WORK REQUIRED. From the data, copy out every line in which the word "accomplish" appears.

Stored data
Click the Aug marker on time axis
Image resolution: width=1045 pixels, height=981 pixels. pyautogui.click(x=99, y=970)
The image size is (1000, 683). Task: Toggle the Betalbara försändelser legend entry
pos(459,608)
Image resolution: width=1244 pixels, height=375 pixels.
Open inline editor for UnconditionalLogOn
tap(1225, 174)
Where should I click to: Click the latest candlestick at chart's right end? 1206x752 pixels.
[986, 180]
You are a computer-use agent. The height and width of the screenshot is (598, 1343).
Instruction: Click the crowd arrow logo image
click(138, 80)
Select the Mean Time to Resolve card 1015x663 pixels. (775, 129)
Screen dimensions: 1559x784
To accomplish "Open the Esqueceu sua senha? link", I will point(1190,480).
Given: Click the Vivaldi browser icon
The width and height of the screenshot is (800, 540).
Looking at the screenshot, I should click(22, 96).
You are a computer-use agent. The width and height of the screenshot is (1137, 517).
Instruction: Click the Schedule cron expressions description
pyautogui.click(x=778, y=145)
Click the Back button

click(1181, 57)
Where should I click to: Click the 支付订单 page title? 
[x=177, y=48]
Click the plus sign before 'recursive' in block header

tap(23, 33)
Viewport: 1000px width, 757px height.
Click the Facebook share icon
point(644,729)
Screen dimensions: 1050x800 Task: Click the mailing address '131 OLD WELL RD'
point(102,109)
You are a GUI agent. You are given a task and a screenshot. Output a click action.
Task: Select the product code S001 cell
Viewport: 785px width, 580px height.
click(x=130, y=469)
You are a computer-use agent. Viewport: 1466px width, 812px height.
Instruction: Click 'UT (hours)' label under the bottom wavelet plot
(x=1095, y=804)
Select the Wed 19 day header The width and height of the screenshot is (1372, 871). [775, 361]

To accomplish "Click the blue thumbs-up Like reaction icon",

TASK ANSWER.
To accomplish "Open the Esqueceu sua senha? link", I will point(1190,480).
To accomplish "Click the blue thumbs-up Like reaction icon",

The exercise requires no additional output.